A friend sent me a video of some Carnaby’s cockatoos in her backyard the other day. A family of five were feasting on the golden orbs of a native banksia, squawking and cackling among themselves, the tree bowing under their weight.
As they finished their banquet and leapt for the skies, letting out their woozy, fluting call, I felt a heat rising in my chest and my eyes welling with tears. It was a feeling somewhere between nostalgia and love. Their yearning sing-song, I realised, was the soundscape of my childhood.
They were sentinels of the after-school pick up, watching guard from the pine trees and carpeting the driveway in seeds. On weekends my sister and I would trundle up to Greenmount national park, where they’d nestle contentedly in the marri trees, and on holidays in Yanchep we’d enjoy the occasional thrill of a raucous flock streaming overhead.

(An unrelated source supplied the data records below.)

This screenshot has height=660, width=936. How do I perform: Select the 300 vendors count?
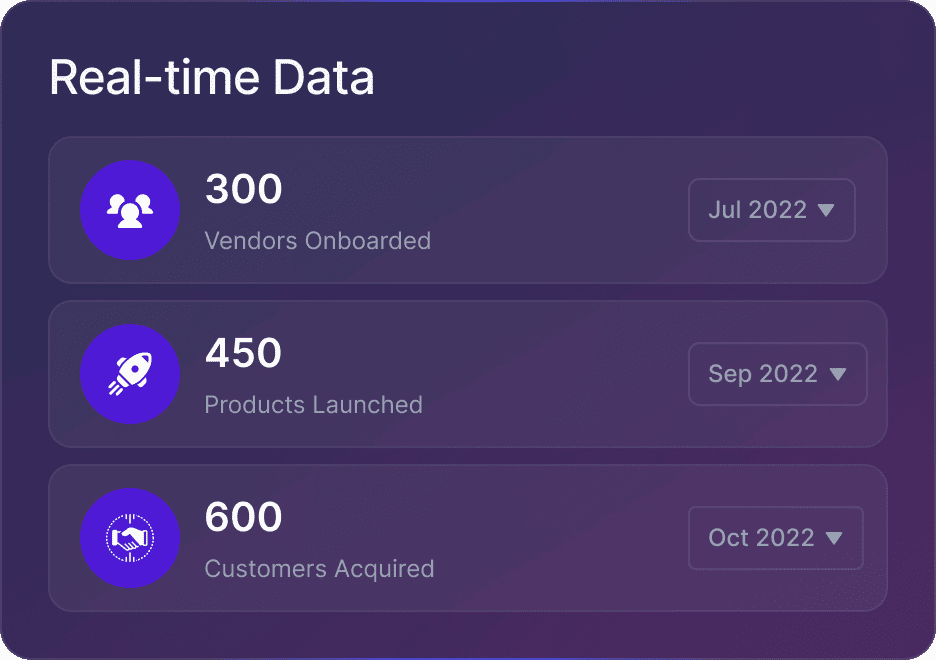pyautogui.click(x=244, y=190)
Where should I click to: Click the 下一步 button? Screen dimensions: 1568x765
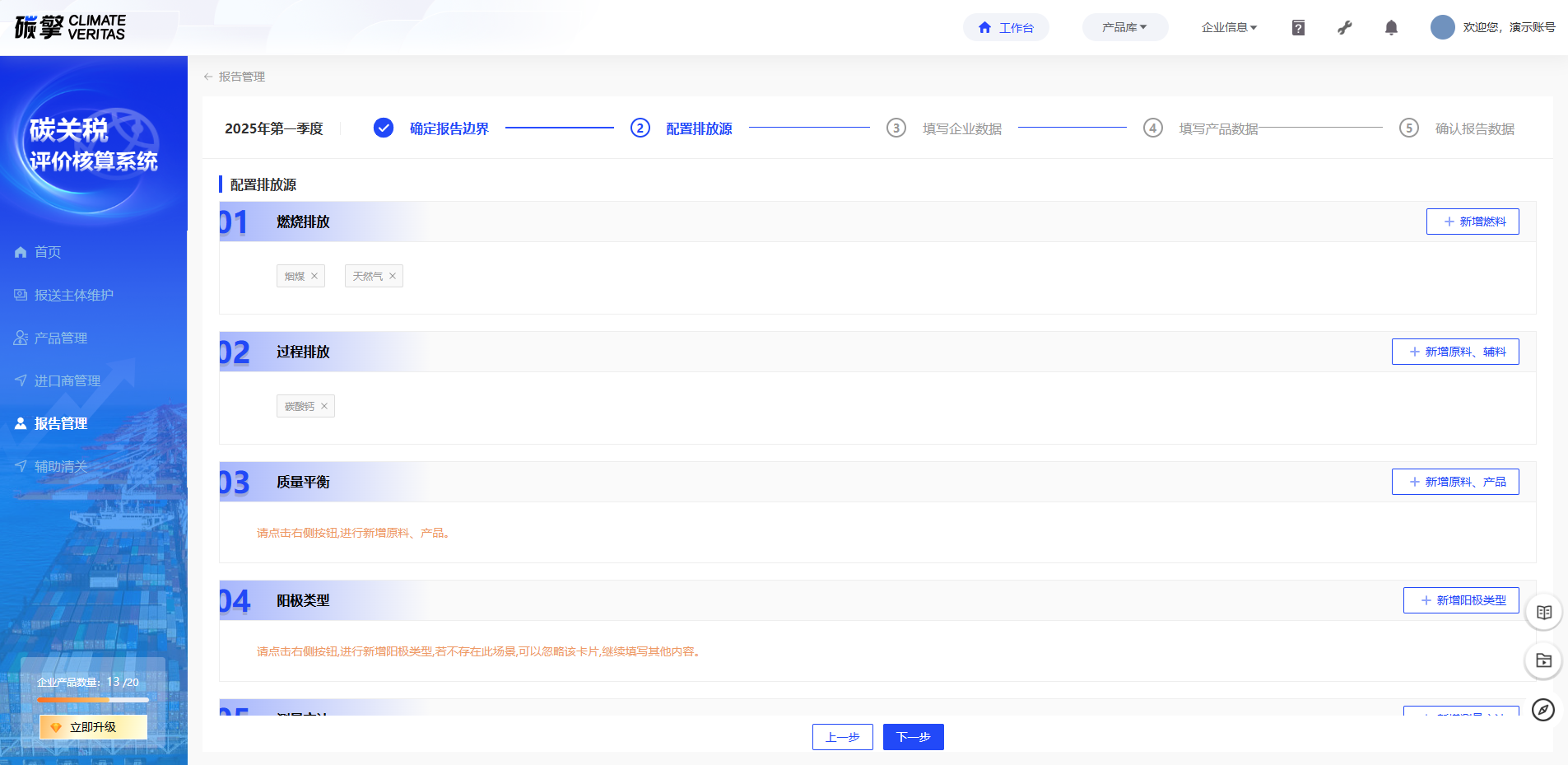[x=913, y=737]
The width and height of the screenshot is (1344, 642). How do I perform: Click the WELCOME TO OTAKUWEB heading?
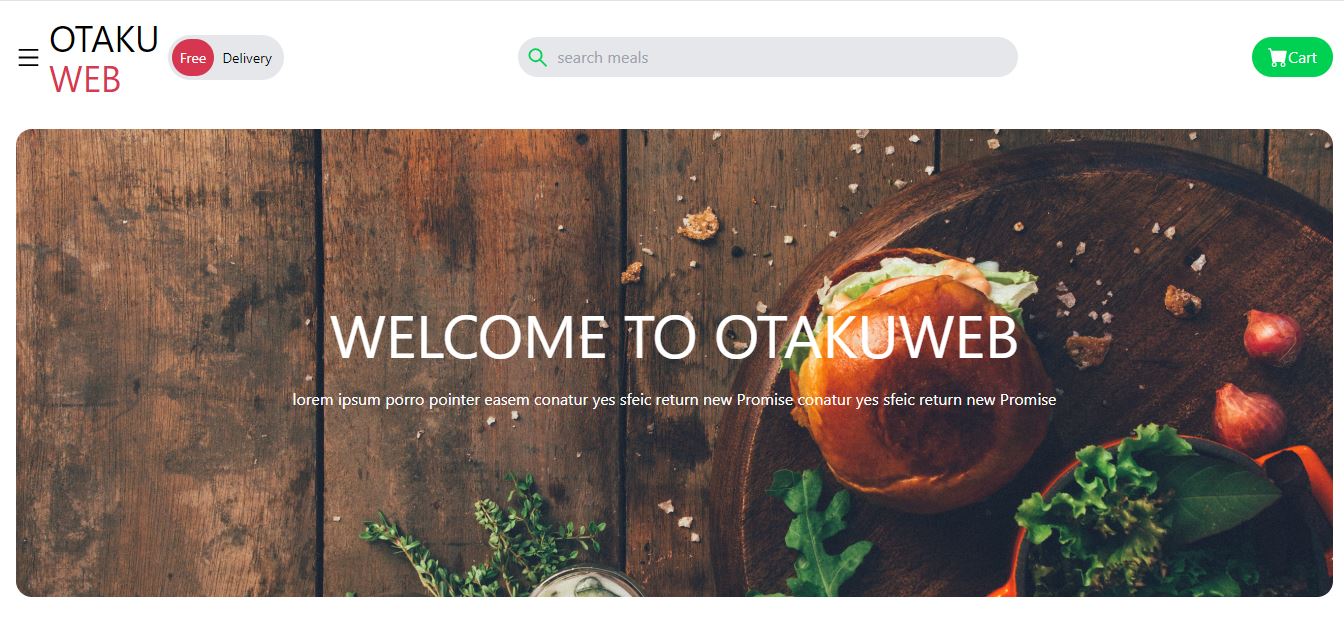click(674, 337)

It’s been a long time since I’ve seen Carnaby’s cockatoos in the wild, which I assumed was owing to my urban, itinerant lifestyle. But as it turns out there’s much more to it.
“They used to blacken the sky,” says Prof Kris Warren, a specialist in Western Australia’s endangered black cockatoos. “Only 50 years ago, when I was growing up, you’d see flocks of up to 7,000 in Perth. Now, you’d be lucky to see 100.”
Endemic to Western Australia’s south-west, the Carnaby’s cockatoo (Ngoolark in Noongar language) is somewhat of an icon. Across Perth, colourful murals illustrate their cheeky personalities and bird watching groups go berserk over sightings. But our the love for the bird is at odds with its rapid decline.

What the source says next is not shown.